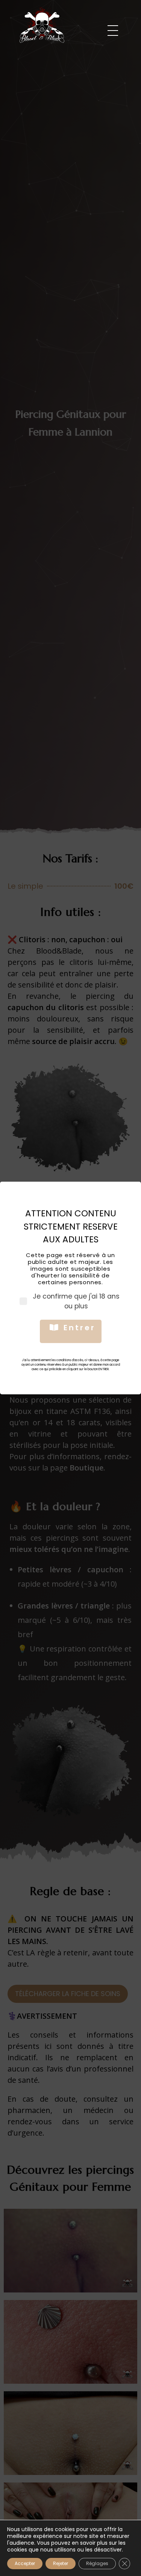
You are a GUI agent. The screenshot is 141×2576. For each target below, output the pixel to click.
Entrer (80, 1327)
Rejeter (60, 2563)
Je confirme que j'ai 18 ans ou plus (76, 1301)
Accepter (25, 2563)
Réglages (97, 2563)
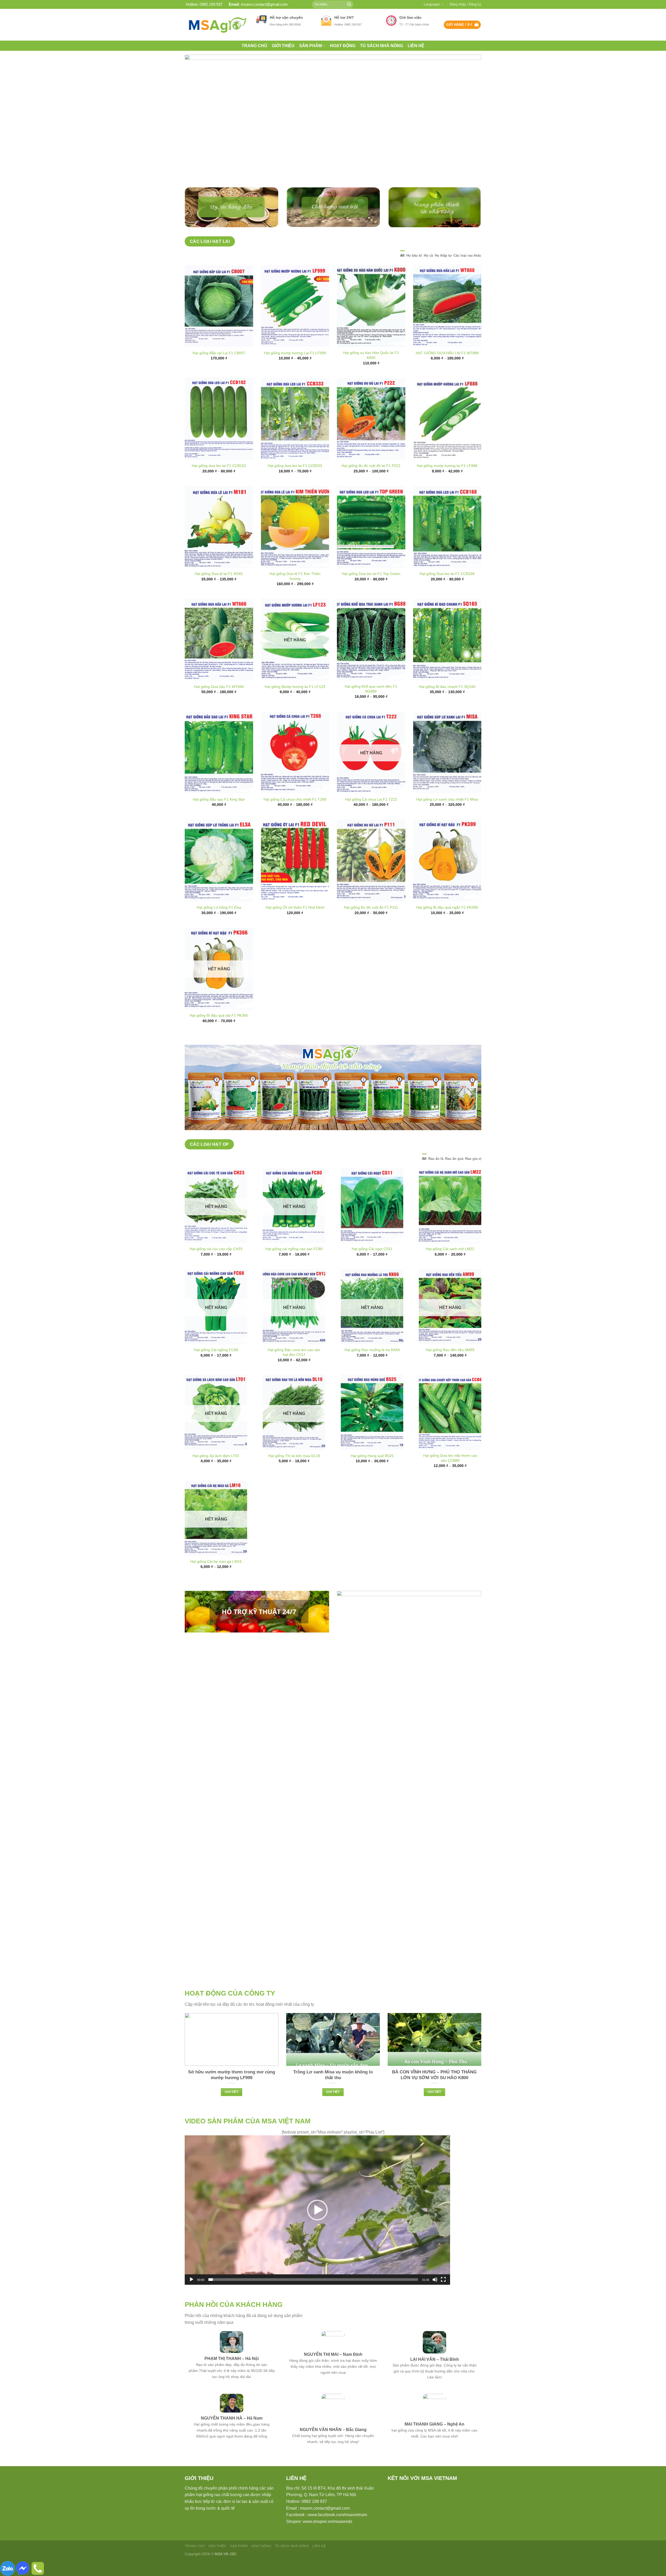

⁂

Reproduce each line of the records exactly and exclude any images.

## Solution to the exercise
You are a GUI agent. The screenshot is 141×2576. For each target below, output the pixel to click.
Entrer (80, 1327)
Rejeter (60, 2563)
Je confirme que j'ai 18 ans ou plus (76, 1301)
Accepter (25, 2563)
Réglages (97, 2563)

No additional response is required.